- Posted By: Myriam Grajales-Hall
- Written by: Department of Commerce's Economics and Statistics Administration (ESA) and NTIA
Initial findings released by NTIA showed that while virtually all demographic groups have increased adoption of broadband Internet at home since the prior year, historic disparities among demographic groups remain.
Principal findings of the report:
- Sixty-eight percent of American households used broadband Internet in 2010, up from 64 percent in 2009. Only 3 percent of households relied on dial-up access to the Internet in 2010, down from 5 percent in 2009. Another 9 percent of households had people who accessed the Internet only outside of the home.

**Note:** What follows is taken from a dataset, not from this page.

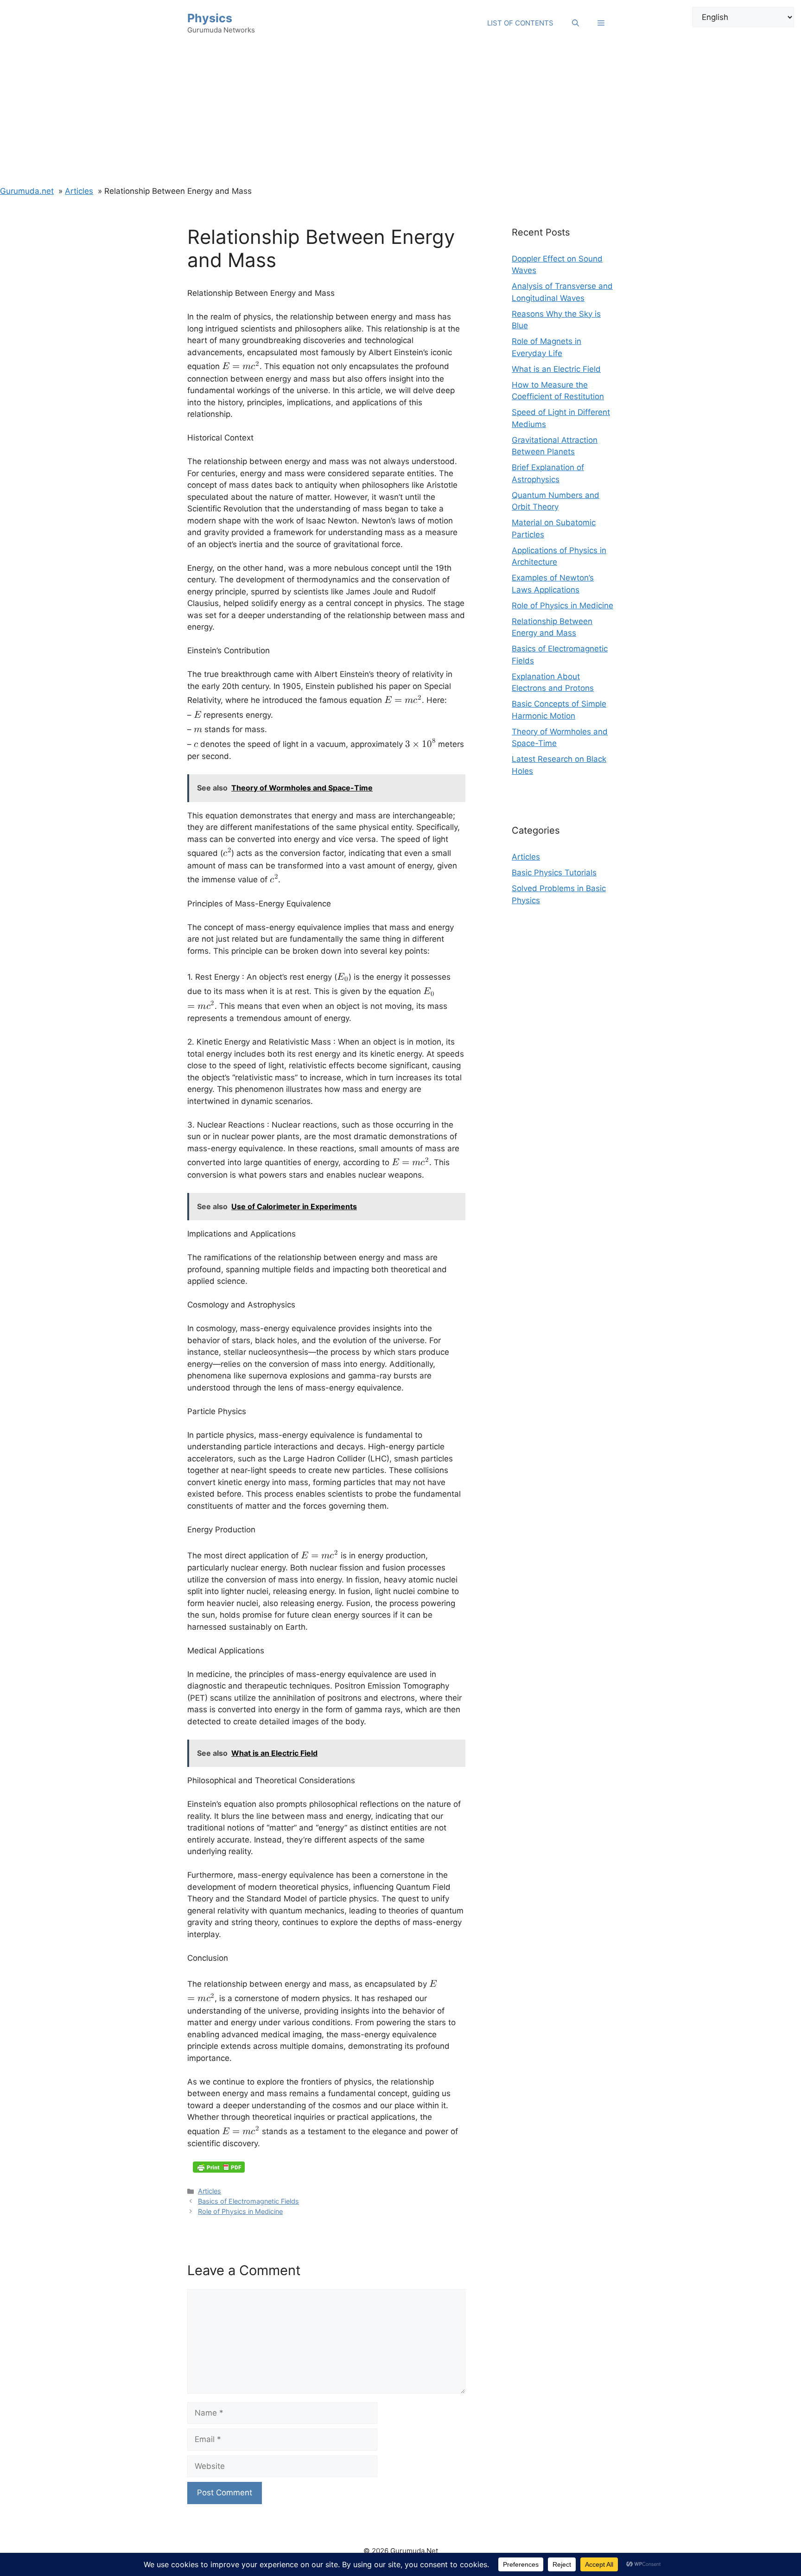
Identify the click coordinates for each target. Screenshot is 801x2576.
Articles (209, 2191)
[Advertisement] (400, 116)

- All told, approximately 80 percent of American households had at least one Internet user, whether inside or outside the home and regardless of technology type used to access the Internet.
- Households with lower incomes and less education, as well as blacks, Hispanics, people with disabilities and rural residents, were less likely to have Internet service at home.
- Eighty-one percent of Asian households and 72 percent of white households had broadband at home, compared with 57 percent of Hispanic households and 55 percent of black households.
- Less than half (43 percent) of households with annual incomes below $25,000 had broadband access at home, while 93 percent of households with incomes exceeding $100,000 had broadband.
- Socio-economic differences do not explain the entire broadband adoption gap. For example, after accounting for socio-economic and geographic factors, black and Hispanic households still lag white households in broadband adoption by 11 percentage points, though the gap between Asian and white households disappears.
- The main reasons cited for not having Internet access at home were a lack of interest or need (47 percent), the expense (24 percent), and the lack of an adequate computer (15 percent).
- Not surprisingly, individuals without broadband service at home relied on locations such as public libraries (20 percent) or other people’s houses (12 percent) to go online.
- Between 2001 and 2010, broadband Internet use at home, regardless of technology type, rose from 9 percent to 68 percent of households.
- More than three quarters (77 percent) of American households had a computer at home in 2010, up from 62 percent in 2003.